- **TEXT SEGMENT**

---

Allan Wilson Centre for Molecular Ecology and Evolution


Theoretical Background

Index:

Compatibility matrices
Lento-Plots
Hadamard Conjugation/Spectral Analysis
Median Networks
Reduced Median Networks
References
Back to top


Compatibility Matrices

In Jakobsen et.al. 1996 compatibility matrices were introduced for the study of reticulate evolution. The underlying idea is straighforward but nonetheless powerful. For every two parsimonious characters in a pre-given alignment, record in a dot-plot whether they are incompatible (i.e. conflicting) or compatible (not conflicting). Using two distinct colors (in our case black and white) for the two situations the recording is done in a symmetric matrix with the rows and columns successively labeled by the parsimonious sites of the alignment.

The figure above shows a compatibility matrix for the plant data set that was studied in Huber et.al. 2001(a). A black square indicates that the characters labeling the row and the column that intersect in this square are incompatible and a white one that they are compatible. Resting the mouse cursor over a square highlights the site numbers of the two splits for that square.

---

Records from a data collection:

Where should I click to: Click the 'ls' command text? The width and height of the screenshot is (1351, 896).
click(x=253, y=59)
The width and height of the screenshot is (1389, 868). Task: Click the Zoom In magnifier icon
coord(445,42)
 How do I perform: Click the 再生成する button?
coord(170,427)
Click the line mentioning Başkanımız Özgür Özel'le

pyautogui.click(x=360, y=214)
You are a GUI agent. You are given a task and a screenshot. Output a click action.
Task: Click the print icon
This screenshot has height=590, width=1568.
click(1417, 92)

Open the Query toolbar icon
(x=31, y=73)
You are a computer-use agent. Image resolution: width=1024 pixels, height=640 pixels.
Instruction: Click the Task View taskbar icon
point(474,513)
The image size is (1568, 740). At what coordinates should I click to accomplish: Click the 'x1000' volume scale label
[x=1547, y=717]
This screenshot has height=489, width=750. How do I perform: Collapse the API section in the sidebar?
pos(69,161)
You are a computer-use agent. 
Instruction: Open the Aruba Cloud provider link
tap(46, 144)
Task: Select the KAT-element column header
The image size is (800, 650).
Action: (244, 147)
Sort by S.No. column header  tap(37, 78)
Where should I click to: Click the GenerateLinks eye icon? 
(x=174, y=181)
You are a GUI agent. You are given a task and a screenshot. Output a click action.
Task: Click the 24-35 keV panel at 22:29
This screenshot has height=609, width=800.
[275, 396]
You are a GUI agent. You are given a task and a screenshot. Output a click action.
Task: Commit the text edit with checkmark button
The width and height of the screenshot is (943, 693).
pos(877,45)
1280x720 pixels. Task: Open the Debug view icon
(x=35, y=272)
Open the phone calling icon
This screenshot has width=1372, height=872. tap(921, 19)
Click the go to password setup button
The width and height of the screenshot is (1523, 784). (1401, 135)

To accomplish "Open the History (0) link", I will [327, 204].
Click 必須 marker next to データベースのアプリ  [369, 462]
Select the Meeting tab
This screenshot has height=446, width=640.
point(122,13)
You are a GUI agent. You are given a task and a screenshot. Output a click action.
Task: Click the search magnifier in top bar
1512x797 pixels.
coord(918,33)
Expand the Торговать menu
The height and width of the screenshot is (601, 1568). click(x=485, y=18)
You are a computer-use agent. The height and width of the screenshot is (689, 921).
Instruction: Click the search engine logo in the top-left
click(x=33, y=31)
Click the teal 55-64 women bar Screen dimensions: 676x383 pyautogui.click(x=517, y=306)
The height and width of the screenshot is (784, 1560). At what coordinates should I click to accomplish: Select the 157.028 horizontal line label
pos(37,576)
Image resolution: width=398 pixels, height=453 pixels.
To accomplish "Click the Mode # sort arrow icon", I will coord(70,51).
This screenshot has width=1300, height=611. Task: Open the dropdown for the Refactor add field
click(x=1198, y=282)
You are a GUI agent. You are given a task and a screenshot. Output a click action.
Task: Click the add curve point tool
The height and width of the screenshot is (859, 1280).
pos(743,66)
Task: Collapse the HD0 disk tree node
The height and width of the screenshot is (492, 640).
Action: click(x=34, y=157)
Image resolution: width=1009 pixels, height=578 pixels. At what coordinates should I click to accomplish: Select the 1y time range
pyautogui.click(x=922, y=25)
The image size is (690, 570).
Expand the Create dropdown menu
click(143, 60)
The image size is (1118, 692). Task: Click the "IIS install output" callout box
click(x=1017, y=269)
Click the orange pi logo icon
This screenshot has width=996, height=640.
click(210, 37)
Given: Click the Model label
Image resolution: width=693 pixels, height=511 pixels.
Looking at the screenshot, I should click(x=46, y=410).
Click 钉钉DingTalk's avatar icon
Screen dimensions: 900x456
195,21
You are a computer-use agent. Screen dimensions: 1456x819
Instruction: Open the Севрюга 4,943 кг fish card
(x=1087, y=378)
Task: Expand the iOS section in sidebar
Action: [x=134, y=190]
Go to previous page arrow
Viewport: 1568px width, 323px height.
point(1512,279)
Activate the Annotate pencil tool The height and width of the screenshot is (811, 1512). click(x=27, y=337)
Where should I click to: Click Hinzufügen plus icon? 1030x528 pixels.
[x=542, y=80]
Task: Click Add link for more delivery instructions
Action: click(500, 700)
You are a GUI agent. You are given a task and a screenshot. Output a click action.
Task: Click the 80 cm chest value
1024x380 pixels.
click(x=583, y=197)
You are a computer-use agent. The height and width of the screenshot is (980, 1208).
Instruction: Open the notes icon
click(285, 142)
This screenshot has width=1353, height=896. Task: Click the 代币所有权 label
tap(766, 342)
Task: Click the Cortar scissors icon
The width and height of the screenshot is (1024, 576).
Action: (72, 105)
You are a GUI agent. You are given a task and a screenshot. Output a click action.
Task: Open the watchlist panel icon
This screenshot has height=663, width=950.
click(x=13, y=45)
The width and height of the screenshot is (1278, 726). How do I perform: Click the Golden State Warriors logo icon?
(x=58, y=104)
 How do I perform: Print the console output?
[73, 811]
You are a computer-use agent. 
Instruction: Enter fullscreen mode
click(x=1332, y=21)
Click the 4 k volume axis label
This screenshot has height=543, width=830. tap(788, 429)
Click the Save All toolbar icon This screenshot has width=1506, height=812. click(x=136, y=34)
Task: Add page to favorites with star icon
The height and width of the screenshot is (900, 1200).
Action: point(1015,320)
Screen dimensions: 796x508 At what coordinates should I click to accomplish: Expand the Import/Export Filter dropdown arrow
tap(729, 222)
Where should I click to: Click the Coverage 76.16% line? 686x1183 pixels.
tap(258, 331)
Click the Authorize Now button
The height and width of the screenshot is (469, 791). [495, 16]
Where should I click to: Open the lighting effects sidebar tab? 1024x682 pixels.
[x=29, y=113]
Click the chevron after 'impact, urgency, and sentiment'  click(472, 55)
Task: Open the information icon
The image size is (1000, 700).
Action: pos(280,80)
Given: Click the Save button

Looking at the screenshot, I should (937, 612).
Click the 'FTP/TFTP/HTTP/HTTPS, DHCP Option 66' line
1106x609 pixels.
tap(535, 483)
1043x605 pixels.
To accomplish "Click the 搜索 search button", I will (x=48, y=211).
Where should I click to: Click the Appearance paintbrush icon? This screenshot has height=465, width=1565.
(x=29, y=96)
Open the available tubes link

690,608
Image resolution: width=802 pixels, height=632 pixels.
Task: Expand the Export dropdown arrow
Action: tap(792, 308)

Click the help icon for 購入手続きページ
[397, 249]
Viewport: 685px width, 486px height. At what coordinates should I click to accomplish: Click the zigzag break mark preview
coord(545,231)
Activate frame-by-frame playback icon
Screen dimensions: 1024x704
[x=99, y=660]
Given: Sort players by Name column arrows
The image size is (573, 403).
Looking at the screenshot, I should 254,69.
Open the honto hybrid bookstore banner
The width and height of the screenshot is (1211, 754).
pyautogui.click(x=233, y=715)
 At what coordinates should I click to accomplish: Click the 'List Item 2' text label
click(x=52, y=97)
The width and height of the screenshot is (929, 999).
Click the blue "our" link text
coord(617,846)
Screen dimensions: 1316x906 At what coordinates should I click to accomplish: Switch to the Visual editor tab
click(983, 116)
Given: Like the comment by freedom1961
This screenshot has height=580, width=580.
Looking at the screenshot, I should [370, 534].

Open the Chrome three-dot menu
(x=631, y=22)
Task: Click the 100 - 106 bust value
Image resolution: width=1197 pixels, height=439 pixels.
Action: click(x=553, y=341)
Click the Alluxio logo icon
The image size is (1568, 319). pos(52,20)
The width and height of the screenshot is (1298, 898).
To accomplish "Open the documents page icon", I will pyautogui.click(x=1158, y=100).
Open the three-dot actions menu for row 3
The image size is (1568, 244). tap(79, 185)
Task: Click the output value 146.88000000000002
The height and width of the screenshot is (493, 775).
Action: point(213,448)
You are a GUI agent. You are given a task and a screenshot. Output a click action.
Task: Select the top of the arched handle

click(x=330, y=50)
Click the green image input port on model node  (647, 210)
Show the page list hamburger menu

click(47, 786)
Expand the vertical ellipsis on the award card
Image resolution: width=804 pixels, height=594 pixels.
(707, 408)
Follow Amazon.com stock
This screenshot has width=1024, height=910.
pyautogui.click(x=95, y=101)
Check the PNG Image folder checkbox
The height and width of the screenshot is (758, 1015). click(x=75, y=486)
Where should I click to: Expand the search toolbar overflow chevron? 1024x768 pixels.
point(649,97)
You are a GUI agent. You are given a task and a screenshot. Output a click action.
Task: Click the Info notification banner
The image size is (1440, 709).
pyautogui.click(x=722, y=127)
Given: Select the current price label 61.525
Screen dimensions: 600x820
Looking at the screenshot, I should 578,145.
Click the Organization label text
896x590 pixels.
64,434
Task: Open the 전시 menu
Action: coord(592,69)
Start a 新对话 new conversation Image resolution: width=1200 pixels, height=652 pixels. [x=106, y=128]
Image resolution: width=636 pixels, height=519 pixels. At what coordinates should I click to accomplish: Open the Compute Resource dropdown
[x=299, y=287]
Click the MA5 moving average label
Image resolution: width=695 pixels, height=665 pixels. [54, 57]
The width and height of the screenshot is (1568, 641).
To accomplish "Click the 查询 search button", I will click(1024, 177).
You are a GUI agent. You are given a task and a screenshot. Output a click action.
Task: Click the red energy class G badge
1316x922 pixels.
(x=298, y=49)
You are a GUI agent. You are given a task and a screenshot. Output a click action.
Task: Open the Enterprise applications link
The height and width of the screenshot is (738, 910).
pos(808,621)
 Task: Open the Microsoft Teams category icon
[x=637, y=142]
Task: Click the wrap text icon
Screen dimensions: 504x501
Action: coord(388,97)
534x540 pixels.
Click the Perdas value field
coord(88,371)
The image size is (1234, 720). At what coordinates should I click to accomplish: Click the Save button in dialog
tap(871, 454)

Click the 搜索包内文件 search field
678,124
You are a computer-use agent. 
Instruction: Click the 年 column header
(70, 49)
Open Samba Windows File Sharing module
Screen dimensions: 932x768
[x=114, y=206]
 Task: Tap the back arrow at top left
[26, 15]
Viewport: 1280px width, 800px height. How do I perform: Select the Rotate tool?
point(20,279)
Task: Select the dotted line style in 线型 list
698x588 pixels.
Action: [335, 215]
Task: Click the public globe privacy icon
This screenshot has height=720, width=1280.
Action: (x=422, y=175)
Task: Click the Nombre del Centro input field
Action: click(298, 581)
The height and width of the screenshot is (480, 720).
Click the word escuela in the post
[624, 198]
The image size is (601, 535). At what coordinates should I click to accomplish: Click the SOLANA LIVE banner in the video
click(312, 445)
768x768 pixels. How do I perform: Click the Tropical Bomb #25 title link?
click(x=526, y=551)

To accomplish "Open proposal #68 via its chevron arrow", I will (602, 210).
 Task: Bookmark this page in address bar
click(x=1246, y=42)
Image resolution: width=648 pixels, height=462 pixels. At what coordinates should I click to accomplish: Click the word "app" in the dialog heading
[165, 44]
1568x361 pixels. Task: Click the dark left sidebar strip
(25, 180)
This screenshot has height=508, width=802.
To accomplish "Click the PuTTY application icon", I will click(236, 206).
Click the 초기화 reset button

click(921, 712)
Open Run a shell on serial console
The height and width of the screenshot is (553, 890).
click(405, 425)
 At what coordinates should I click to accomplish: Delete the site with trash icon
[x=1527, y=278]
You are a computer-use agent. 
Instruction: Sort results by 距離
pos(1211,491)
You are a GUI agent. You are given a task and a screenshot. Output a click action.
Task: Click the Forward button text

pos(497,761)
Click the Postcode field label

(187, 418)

---

- **ACTIVITY**
In the compatibility matrices text, what does a black square in the matrix indicate?

- **SOLUTION**
A black square indicates that the characters labeling the row and the column that intersect in that square are incompatible.